Anthropology is the study of human biological and cultural diversity. It is a holistic discipline that explores the mutual interdependence of biology and culture in the human species. Major subfields are cultural anthropology, biological anthropology, archaeology, and linguistics. Those completing the anthropology major will be able to do the following:

  • Discuss the validity of the race concept for the human species as informed by specific insights from biological anthropology.
  • Explain the concept of cultural relativity and its implications for intercultural relations.
  • Demonstrate ability to write a research paper, including a literature review and proper source citation, appropriate to the field of anthropology.
  • Successfully undertake an anthropological method of empirical data collection.
  • Formulate an analytical argument based on sound data and logical reasoning.
  • Demonstrate oral proficiency with a presentation that includes visual aids.

Requirements for the major include the following:

  • Five lower division courses: Introduction to Anthropology, Cultural Anthropology, Biological Anthropology, Principles of Archaeology, and Statistics (in any discipline).
  • Four elective courses in anthropology.
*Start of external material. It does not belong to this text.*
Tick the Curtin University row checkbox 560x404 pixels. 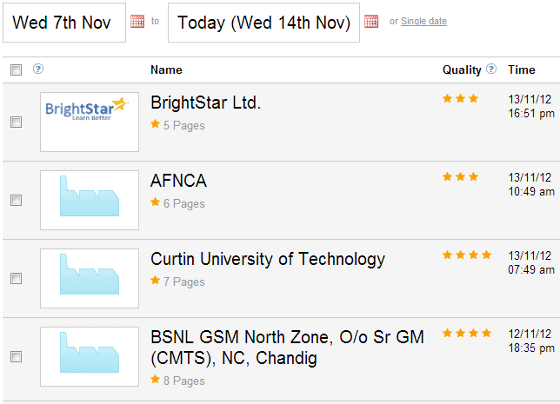point(16,278)
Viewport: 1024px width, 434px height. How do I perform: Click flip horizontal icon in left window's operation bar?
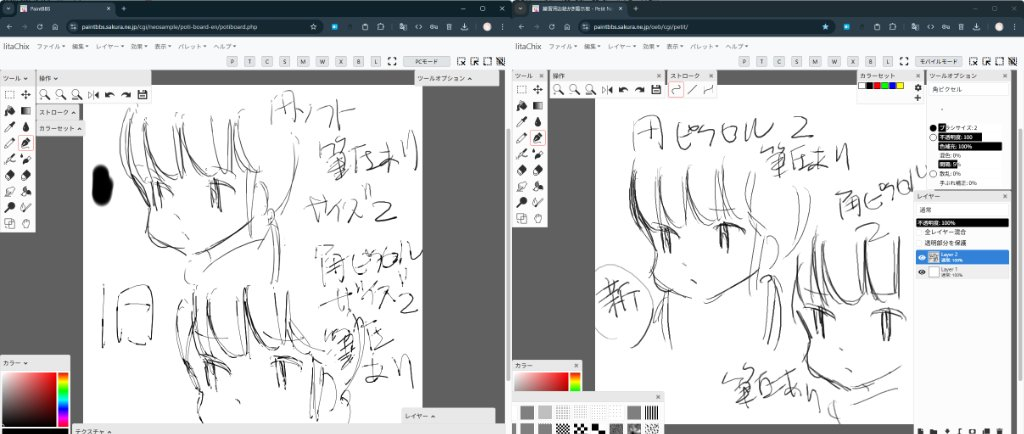[x=93, y=94]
No more than one on-campus WT course taught by Anthropology faculty may count as an elective.
  • Two capstone courses: Anthropological Research Methods and either Cultural Anthropology Seminar or Archaeology Seminar.
  • A senior comprehensive examination or senior thesis (by faculty invitation).
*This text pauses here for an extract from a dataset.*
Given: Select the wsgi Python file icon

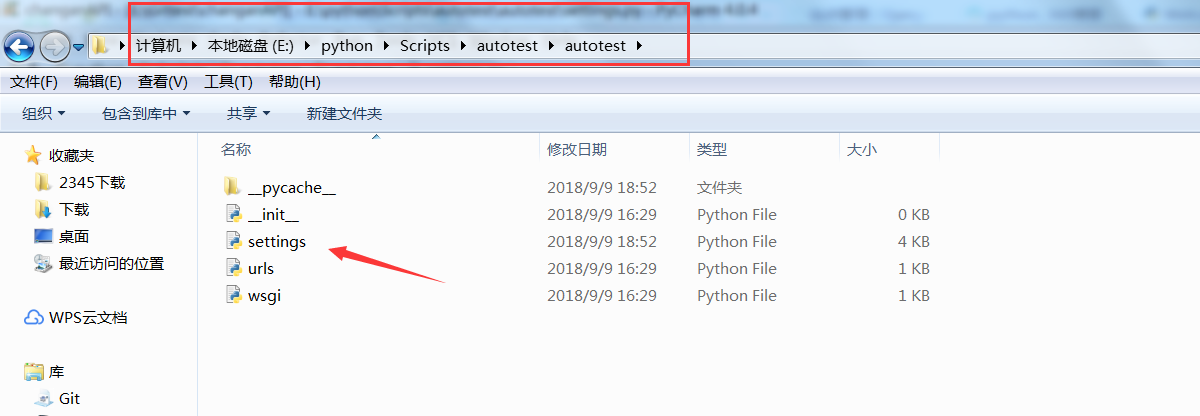Looking at the screenshot, I should 233,295.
All courses must be completed with a grade of C- or better. In addition, majors must satisfy an anthropology practicum requirement in one or more of the following ways:

  • Fieldwork in archaeology, biological anthropology, or cultural anthropology. Students may engage in independent study sponsored by anthropology faculty. An independent study contract must be agreed upon and approved prior to embarking on the independent study. Students may choose to attend summer programs offered by other colleges and universities if pre-approved by the anthropology faculty and the Registrarís office. To count as the practicum in the anthropology major, the course must be accepted as transfer credit. Students should consult with anthropology faculty to choose an appropriate fieldwork program.
  • An internship related to anthropology, chosen in consultation with anthropology faculty. An internship contract must be agreed upon and approved prior to embarking on the internship.
  • Specified off-campus Winter Term and Spring-Into-Summer courses led by anthropology faculty.
  • Study abroad programs recognized for credit by the International Education Office and the Registrar with classroom coursework in anthropology extending over a significant period of time. Typically, such study would entail spending at least five weeks abroad during a semester or summer term.

Students work closely with a member of the anthropology faculty in arranging for the practicum and are responsible for informing themselves of the available types of practicum opportunities, for choosing one that meets their needs, and for fulfilling the terms of the practicum in a timely manner.

Note: The two capstone courses (AN 333S and AN 410/420) and the senior comprehensive exam (AN 498) must be taken at Eckerd College.

Requirements for the minor are Introduction to Anthropology and four elective courses bearing the AN designation. A specified WT course taught by Anthropology faculty may substitute for one of the four electives. At least three courses for the minor must be Eckerd College courses.